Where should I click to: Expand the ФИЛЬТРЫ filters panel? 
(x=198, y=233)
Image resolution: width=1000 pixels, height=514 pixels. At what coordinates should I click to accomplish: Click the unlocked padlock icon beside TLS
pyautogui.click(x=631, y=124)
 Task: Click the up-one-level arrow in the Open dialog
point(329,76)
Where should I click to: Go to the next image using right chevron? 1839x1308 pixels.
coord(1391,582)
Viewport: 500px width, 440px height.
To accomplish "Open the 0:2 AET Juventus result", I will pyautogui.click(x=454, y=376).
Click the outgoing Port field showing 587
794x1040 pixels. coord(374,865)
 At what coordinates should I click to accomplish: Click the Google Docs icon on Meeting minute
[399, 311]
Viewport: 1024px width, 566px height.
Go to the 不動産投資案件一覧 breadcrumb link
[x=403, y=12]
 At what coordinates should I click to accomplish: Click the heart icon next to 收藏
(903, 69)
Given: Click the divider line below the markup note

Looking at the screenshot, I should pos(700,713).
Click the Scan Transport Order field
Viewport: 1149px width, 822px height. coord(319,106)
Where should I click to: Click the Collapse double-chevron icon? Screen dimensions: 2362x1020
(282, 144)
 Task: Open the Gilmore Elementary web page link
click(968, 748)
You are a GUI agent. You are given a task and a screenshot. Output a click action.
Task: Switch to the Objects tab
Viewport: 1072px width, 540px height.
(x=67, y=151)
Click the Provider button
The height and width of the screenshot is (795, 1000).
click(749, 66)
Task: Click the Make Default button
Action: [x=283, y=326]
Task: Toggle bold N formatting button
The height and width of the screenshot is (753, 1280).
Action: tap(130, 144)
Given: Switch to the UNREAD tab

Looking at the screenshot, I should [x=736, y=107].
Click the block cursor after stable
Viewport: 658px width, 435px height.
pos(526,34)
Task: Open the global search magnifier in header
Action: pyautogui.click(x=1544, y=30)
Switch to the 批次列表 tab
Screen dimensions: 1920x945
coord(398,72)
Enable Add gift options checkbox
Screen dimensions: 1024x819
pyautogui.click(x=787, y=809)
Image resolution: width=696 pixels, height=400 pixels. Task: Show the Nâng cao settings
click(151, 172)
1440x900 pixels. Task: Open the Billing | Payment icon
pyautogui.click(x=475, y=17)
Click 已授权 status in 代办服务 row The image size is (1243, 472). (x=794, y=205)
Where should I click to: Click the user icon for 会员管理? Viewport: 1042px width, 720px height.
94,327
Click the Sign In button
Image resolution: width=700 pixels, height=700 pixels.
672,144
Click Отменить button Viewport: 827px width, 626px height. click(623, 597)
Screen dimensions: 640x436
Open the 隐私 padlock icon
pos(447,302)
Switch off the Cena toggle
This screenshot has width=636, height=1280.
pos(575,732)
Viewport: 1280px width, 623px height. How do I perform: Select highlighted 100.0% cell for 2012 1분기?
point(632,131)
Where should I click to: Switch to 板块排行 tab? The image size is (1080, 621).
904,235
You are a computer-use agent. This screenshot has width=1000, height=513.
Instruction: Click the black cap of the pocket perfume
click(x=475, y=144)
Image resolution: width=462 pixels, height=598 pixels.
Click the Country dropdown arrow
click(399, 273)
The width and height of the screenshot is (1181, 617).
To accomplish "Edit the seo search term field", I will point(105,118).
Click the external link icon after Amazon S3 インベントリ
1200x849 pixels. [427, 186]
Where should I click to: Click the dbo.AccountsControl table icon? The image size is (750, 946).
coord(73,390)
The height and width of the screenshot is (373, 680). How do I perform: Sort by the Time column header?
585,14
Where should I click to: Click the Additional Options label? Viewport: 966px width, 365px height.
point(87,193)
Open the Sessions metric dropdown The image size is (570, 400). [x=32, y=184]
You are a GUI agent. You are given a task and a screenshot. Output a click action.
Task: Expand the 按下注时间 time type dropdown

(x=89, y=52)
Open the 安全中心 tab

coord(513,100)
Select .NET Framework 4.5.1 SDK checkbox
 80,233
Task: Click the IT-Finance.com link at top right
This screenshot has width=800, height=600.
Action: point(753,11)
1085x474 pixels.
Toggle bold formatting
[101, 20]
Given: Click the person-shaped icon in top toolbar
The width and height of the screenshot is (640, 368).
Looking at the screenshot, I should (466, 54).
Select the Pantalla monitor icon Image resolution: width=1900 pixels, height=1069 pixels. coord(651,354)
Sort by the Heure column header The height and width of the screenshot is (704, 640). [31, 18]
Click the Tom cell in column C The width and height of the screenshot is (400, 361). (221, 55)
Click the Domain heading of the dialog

> Assignment
Transcribe the material above word for word.

> Answer section
Where should I click to: Expand the ФИЛЬТРЫ filters panel? 
(x=198, y=233)
Image resolution: width=1000 pixels, height=514 pixels. At what coordinates should I click to accomplish: Click the unlocked padlock icon beside TLS
pyautogui.click(x=631, y=124)
 Task: Click the up-one-level arrow in the Open dialog
point(329,76)
Where should I click to: Go to the next image using right chevron? 1839x1308 pixels.
coord(1391,582)
Viewport: 500px width, 440px height.
To accomplish "Open the 0:2 AET Juventus result", I will pyautogui.click(x=454, y=376).
Click the outgoing Port field showing 587
794x1040 pixels. coord(374,865)
 At what coordinates should I click to accomplish: Click the Google Docs icon on Meeting minute
[399, 311]
Viewport: 1024px width, 566px height.
Go to the 不動産投資案件一覧 breadcrumb link
[x=403, y=12]
 At what coordinates should I click to accomplish: Click the heart icon next to 收藏
(903, 69)
Given: Click the divider line below the markup note

Looking at the screenshot, I should pos(700,713).
Click the Scan Transport Order field
Viewport: 1149px width, 822px height. coord(319,106)
Where should I click to: Click the Collapse double-chevron icon? Screen dimensions: 2362x1020
(282, 144)
 Task: Open the Gilmore Elementary web page link
click(968, 748)
You are a GUI agent. You are given a task and a screenshot. Output a click action.
Task: Switch to the Objects tab
Viewport: 1072px width, 540px height.
(x=67, y=151)
Click the Provider button
The height and width of the screenshot is (795, 1000).
click(749, 66)
Task: Click the Make Default button
Action: [x=283, y=326]
Task: Toggle bold N formatting button
The height and width of the screenshot is (753, 1280).
Action: tap(130, 144)
Given: Switch to the UNREAD tab

Looking at the screenshot, I should [x=736, y=107].
Click the block cursor after stable
Viewport: 658px width, 435px height.
pos(526,34)
Task: Open the global search magnifier in header
Action: pyautogui.click(x=1544, y=30)
Switch to the 批次列表 tab
Screen dimensions: 1920x945
coord(398,72)
Enable Add gift options checkbox
Screen dimensions: 1024x819
pyautogui.click(x=787, y=809)
Image resolution: width=696 pixels, height=400 pixels. Task: Show the Nâng cao settings
click(151, 172)
1440x900 pixels. Task: Open the Billing | Payment icon
pyautogui.click(x=475, y=17)
Click 已授权 status in 代办服务 row The image size is (1243, 472). (x=794, y=205)
Where should I click to: Click the user icon for 会员管理? Viewport: 1042px width, 720px height.
94,327
Click the Sign In button
Image resolution: width=700 pixels, height=700 pixels.
672,144
Click Отменить button Viewport: 827px width, 626px height. click(623, 597)
Screen dimensions: 640x436
Open the 隐私 padlock icon
pos(447,302)
Switch off the Cena toggle
This screenshot has width=636, height=1280.
pos(575,732)
Viewport: 1280px width, 623px height. How do I perform: Select highlighted 100.0% cell for 2012 1분기?
point(632,131)
Where should I click to: Switch to 板块排行 tab? The image size is (1080, 621).
904,235
You are a computer-use agent. This screenshot has width=1000, height=513.
Instruction: Click the black cap of the pocket perfume
click(x=475, y=144)
Image resolution: width=462 pixels, height=598 pixels.
Click the Country dropdown arrow
click(399, 273)
The width and height of the screenshot is (1181, 617).
To accomplish "Edit the seo search term field", I will point(105,118).
Click the external link icon after Amazon S3 インベントリ
1200x849 pixels. [427, 186]
Where should I click to: Click the dbo.AccountsControl table icon? The image size is (750, 946).
coord(73,390)
The height and width of the screenshot is (373, 680). How do I perform: Sort by the Time column header?
585,14
Where should I click to: Click the Additional Options label? Viewport: 966px width, 365px height.
point(87,193)
Open the Sessions metric dropdown The image size is (570, 400). [x=32, y=184]
You are a GUI agent. You are given a task and a screenshot. Output a click action.
Task: Expand the 按下注时间 time type dropdown

(x=89, y=52)
Open the 安全中心 tab

coord(513,100)
Select .NET Framework 4.5.1 SDK checkbox
 80,233
Task: Click the IT-Finance.com link at top right
This screenshot has width=800, height=600.
Action: point(753,11)
1085x474 pixels.
Toggle bold formatting
[101, 20]
Given: Click the person-shaped icon in top toolbar
The width and height of the screenshot is (640, 368).
Looking at the screenshot, I should (466, 54).
Select the Pantalla monitor icon Image resolution: width=1900 pixels, height=1069 pixels. coord(651,354)
Sort by the Heure column header The height and width of the screenshot is (704, 640). [31, 18]
Click the Tom cell in column C The width and height of the screenshot is (400, 361). (221, 55)
Click the Domain heading of the dialog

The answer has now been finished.